Atoms in the metal become positive ions because their valence electrons are dispersed throughout the metal. The positive ions remain fixed but electrons are free to move, such that they can be simultaneously attracted to more than one nucleus, leading to a very stable structure
Relative Strength of Bonding Forces(strongest to weakest)
Network Covalent
Ionic
Metallic
Hydrogen
Dipole-dipole
London dispersion
How to determine which substance has the highest boiling or melting point
1. Determine if substance is one of the network covalent solids
2. Any ionic substance will have the second highest boiling/melting point
3. Any metallic substance will have the third highest boiling/melting point
4. Any molecular substances that are not network covalent solids will have the lowest boiling/melting point
Polarizability: the ability of a substance to form a temporary dipole
Temporary Dipoles: A molecule with no permanent dipole moment may still experience attractive forces due to its polarizability (the ability to distort electron cloud distribution)
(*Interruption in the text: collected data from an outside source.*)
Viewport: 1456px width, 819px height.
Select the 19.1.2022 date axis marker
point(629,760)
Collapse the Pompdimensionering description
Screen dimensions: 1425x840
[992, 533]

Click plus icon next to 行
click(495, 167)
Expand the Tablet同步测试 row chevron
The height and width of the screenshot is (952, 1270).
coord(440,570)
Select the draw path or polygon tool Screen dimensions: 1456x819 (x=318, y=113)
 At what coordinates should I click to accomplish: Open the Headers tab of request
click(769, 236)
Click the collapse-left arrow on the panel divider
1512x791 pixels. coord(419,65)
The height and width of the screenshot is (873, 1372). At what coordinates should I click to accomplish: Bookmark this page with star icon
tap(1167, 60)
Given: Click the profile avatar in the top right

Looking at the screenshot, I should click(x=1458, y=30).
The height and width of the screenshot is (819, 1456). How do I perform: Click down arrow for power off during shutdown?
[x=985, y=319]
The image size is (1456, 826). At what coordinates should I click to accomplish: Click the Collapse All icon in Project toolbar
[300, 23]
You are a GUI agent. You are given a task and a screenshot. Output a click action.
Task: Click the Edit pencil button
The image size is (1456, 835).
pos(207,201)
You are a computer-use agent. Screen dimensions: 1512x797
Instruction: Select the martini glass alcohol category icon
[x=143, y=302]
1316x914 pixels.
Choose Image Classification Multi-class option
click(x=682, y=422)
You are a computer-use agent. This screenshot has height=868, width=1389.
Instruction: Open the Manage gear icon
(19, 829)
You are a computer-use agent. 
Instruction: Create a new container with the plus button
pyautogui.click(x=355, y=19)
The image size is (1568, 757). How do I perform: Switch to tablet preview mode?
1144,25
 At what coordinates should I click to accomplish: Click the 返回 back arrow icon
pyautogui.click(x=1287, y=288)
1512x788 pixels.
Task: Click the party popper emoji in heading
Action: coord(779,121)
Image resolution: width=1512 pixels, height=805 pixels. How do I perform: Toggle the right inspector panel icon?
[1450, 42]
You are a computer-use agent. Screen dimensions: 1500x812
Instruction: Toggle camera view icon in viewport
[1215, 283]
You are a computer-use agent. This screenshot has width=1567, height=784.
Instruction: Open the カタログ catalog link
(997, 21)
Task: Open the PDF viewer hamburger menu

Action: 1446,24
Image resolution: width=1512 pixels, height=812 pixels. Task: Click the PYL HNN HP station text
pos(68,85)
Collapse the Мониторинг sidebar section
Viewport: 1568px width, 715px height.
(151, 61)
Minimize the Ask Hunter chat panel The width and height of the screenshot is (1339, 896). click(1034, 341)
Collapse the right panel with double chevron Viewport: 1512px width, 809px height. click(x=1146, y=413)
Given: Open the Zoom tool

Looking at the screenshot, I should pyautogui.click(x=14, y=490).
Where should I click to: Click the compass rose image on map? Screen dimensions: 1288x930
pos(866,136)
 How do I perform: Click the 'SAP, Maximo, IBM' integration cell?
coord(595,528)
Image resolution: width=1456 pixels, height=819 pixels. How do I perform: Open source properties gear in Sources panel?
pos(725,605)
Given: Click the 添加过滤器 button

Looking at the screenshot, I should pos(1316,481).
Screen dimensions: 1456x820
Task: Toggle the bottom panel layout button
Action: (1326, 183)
If a network covalent bond is between a metalloid and a nonmetal, the substance would present some metallic properties (e.g. SiO2 exhibits electrical conductivity as a solid, while other network covalent bonds usually don't)
Properties of Ionic Bonds
ionic compounds are brittle, so if a force is applied, the like charges may align and repel each other, breaking the crystal lattice structure
can conduct electricity only in their liquid or aqueous state since the ions are mobile and can carry their charges around from one place to another
however, they cannot conduct electricity as a solid since the ions are rigidly held together and cannot carry their charges
Physical properties of Metallic bonds
good conductors of electricity: if electrons from an external source enter one end of a wire, the moving electrons carry the charge from one place to another due to repulsive forces
good conductors of heat: energy is easily transferred through the metal because moving electrons can pass on kinetic energy by colliding with other particles within the metal
More physical properties of metallic bonds
easily deformed: if a force is applied, one layer of metal ions moves across another, and no bonds are broken. The electrons flow between the ions forming a barrier between each other so they do not repel. Thus metals are malleable (sheets) and ductile (wires)
they can form alloys since the electrons in the valence shell can move around other atoms
can have variable melting/boiling points based on the amount of valence electrons and electronegativity (higher means stronger)